# Squealing and Rattling noise



## 2004bluegto (Sep 6, 2010)

I have a 2004 GTO with 48K miles on it, purchased a year and a half ago. 6 Speed tranny. With the clutch in, you can rev the car and hear nothing but the purr. When I pull out and in every gear, there is a squealing/chirping kind of sound off and on, and when you step on the gas in gear, there is a rattling kind of sound. Car shifts fine and runs great. Just really annoying listening to these sounds all the time. Two different mechanics looked at it, one thinks it might be the throw out bearing making some noise, and the other said he did some research and apparently there is transmission noise common on these cars and both said not to worry about it. Anyone have any ideas or similar issues? I wouldn't worry about it, but the noises it makes drive me nuts, LOL.


----------



## motoristx (Apr 27, 2010)

if you have a Short Throw shifter, Ie. BMM or B&M, it will get loud. there is a lot of noise that you will get coming up through the trans while under acceleration. I don't really hear it much anymore. 

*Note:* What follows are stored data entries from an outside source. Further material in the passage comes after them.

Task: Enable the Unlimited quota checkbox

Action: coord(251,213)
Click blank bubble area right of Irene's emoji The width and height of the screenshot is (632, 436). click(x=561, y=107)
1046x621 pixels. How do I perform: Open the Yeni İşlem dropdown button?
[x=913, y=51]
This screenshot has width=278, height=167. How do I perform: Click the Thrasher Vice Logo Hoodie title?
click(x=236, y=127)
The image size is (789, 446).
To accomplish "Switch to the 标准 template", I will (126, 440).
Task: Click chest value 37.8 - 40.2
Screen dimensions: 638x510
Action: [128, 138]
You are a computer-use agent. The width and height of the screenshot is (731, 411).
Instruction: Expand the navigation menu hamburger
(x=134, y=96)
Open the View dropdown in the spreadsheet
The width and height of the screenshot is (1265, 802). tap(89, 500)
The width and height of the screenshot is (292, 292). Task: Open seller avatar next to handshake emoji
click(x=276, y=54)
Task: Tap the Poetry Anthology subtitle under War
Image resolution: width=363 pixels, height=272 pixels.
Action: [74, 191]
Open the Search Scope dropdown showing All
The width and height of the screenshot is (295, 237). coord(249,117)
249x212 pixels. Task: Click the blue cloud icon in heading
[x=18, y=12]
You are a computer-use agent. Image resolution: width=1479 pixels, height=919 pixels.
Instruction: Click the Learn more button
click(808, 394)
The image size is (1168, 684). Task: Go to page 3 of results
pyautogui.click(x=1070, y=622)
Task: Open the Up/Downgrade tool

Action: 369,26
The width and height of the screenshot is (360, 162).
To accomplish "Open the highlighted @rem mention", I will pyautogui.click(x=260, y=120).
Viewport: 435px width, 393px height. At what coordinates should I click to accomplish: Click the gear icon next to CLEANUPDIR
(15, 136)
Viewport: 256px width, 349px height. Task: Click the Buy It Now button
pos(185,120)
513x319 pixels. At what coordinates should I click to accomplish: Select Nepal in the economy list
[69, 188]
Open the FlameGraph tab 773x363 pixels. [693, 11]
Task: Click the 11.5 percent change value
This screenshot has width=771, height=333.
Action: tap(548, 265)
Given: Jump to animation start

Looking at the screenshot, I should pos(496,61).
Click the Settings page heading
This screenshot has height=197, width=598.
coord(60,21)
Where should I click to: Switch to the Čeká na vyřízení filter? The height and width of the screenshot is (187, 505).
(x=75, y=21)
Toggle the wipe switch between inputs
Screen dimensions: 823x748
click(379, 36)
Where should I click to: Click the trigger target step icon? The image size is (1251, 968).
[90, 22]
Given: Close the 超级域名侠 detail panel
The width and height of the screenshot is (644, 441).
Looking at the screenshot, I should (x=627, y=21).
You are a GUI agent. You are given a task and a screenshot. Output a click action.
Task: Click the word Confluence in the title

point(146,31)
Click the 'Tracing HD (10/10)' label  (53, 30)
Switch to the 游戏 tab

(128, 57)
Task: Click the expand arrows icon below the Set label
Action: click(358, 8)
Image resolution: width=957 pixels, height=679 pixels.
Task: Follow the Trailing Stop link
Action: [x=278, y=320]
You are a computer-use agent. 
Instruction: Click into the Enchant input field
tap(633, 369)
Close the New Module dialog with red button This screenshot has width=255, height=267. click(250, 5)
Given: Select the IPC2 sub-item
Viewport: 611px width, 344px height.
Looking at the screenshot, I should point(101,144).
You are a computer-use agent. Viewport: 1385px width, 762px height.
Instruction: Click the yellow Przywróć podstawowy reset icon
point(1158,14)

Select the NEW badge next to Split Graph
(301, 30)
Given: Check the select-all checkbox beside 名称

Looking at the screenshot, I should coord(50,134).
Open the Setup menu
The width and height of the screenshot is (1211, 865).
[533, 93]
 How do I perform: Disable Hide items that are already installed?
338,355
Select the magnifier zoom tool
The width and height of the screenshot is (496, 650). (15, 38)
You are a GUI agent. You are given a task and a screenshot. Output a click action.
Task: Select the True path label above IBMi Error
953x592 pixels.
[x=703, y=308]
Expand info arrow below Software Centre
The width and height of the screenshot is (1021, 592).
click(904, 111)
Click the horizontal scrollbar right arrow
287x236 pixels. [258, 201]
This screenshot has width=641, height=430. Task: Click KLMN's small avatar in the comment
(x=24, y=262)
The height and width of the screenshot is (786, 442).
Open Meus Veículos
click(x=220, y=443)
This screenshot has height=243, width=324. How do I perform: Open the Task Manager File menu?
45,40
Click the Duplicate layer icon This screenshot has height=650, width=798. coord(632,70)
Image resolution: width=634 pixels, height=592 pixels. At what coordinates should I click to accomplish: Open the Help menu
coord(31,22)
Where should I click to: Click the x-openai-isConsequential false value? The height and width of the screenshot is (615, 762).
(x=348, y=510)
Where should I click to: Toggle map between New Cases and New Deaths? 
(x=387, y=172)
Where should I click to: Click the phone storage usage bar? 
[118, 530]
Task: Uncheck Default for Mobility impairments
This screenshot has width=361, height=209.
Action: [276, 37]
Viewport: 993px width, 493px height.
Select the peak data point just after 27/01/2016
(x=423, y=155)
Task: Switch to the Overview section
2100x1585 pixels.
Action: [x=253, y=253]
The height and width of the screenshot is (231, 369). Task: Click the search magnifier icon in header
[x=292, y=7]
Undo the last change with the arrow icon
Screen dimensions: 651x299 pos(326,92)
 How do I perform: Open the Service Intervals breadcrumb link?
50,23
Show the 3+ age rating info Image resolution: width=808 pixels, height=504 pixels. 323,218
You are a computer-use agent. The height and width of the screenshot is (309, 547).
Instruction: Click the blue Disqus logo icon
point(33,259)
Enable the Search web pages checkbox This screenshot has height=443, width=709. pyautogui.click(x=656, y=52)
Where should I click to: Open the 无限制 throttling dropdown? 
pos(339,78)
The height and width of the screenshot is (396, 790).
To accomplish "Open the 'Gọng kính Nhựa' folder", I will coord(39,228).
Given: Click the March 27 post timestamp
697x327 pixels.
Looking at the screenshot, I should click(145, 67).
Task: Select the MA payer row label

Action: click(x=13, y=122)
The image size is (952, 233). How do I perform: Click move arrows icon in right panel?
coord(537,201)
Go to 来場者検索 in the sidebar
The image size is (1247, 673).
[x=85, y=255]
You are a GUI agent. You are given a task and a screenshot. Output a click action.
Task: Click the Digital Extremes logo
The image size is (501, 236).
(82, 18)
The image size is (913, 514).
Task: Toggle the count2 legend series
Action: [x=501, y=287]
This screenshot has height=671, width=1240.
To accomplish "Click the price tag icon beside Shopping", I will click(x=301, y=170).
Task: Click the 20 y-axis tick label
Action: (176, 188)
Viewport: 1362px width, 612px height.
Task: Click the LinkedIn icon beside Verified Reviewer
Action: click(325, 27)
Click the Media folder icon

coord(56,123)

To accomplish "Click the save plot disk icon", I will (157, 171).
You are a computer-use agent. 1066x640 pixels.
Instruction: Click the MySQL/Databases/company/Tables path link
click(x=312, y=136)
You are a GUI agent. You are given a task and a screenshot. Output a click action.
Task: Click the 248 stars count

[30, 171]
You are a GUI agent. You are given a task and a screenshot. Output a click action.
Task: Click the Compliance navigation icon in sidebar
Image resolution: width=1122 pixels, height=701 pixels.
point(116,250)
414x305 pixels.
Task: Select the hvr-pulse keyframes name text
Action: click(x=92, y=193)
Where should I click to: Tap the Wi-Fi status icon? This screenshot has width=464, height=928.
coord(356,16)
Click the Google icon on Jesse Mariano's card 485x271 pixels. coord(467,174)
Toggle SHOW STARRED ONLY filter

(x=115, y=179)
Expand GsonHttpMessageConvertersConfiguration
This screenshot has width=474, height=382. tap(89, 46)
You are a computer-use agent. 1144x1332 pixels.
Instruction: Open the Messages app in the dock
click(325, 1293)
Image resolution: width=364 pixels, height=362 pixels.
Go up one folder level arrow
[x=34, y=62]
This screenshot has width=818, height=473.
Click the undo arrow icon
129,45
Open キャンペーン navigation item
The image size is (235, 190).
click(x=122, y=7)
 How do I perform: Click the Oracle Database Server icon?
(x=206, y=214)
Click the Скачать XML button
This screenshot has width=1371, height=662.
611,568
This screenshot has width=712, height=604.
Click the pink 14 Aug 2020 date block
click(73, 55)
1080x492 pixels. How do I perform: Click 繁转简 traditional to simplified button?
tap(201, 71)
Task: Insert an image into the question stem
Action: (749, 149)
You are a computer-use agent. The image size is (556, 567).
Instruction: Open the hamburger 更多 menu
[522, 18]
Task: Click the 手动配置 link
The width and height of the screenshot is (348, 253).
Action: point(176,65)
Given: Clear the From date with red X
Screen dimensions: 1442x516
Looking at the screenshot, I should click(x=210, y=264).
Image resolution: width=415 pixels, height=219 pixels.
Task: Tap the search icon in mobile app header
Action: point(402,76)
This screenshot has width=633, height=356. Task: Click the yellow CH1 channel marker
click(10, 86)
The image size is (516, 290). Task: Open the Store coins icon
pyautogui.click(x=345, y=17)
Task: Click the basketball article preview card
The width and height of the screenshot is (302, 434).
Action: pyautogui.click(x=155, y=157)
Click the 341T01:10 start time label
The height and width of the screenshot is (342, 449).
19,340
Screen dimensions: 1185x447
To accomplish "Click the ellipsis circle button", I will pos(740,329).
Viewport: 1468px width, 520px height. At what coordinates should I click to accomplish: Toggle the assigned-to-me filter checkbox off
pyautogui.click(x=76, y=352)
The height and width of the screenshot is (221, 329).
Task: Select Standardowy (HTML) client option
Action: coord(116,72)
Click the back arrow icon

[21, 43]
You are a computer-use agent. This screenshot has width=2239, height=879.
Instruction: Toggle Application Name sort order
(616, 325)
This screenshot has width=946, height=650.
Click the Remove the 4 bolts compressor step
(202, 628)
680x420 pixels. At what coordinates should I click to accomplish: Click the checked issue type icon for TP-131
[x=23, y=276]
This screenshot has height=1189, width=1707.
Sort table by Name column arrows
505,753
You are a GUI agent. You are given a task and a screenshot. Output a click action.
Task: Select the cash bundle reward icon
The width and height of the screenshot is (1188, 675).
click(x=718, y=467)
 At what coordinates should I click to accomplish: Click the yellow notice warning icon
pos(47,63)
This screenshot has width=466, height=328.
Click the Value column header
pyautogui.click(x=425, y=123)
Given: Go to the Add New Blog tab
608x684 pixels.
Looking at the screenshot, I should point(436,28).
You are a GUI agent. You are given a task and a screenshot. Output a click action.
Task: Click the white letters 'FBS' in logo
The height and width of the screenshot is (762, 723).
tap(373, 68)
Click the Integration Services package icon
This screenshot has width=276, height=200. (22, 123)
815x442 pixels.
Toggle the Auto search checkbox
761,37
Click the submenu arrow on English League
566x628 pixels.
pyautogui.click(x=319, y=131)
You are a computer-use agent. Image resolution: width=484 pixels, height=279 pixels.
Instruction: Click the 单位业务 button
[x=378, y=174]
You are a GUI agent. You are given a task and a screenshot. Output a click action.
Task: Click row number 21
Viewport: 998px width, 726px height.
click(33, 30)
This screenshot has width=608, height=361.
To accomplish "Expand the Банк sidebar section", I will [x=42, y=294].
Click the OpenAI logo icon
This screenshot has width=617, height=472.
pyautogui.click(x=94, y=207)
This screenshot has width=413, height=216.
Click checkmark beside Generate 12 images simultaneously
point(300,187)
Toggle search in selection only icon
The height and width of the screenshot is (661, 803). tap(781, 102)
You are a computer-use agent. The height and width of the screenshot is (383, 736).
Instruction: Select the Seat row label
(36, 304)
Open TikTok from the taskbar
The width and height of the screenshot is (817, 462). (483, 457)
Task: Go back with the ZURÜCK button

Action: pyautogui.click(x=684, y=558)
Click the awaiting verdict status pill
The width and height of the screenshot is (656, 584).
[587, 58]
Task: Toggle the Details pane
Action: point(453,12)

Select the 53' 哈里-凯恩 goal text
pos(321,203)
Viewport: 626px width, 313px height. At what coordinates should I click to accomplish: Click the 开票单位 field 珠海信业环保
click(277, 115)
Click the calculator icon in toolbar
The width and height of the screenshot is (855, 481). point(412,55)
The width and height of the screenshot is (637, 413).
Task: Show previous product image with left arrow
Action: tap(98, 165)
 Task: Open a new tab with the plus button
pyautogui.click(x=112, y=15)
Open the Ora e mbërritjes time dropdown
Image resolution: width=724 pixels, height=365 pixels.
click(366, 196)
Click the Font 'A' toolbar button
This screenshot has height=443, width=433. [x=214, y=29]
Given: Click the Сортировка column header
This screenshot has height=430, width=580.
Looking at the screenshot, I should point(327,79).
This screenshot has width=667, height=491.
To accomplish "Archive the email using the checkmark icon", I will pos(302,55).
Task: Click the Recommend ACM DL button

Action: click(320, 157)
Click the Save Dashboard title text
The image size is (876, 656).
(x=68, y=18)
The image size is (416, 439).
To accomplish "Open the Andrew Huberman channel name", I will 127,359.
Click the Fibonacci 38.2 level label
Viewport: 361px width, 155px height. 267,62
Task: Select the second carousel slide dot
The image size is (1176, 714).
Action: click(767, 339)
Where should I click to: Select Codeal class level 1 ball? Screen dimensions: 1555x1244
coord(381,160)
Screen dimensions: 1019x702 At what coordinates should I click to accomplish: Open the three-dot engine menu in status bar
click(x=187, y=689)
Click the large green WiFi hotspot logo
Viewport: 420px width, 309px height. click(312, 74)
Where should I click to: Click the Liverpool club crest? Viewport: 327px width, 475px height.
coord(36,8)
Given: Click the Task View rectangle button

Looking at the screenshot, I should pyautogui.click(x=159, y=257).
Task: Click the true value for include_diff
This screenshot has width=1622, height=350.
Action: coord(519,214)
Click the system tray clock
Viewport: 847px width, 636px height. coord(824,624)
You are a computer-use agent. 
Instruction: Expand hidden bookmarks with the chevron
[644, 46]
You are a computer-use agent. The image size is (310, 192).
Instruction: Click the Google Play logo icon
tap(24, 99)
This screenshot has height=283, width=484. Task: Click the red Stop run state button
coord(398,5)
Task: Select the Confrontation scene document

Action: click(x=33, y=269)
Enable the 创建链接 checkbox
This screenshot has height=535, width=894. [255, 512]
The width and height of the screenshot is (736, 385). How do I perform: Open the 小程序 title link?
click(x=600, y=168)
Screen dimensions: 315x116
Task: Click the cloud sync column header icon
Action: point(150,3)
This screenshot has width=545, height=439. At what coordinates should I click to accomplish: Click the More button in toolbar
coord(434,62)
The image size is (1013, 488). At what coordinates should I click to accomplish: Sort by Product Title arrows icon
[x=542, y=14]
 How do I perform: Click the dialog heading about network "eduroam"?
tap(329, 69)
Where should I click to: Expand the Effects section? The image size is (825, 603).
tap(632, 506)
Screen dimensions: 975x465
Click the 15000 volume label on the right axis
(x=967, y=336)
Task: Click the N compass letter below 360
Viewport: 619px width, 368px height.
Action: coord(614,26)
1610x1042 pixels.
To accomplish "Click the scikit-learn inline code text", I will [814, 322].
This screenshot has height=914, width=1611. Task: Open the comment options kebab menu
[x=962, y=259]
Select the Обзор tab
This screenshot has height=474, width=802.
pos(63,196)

The drive shaft has some spots on it to. that center support bearing, or what ever it's called has it's own issues, as well as the rubber mounts in the front and rear. all this rubber under acceleration cuases it to flex slightly, even if it is balanced, the rubber mounts flexing will cuase a slight vibartion under acceleration... mine is so bad it's slighting rubbing on an exhuast mount when i'm in the throttle, but it seems very smooth crusing or coasting.

i think this is also leading to some permature transmount failings.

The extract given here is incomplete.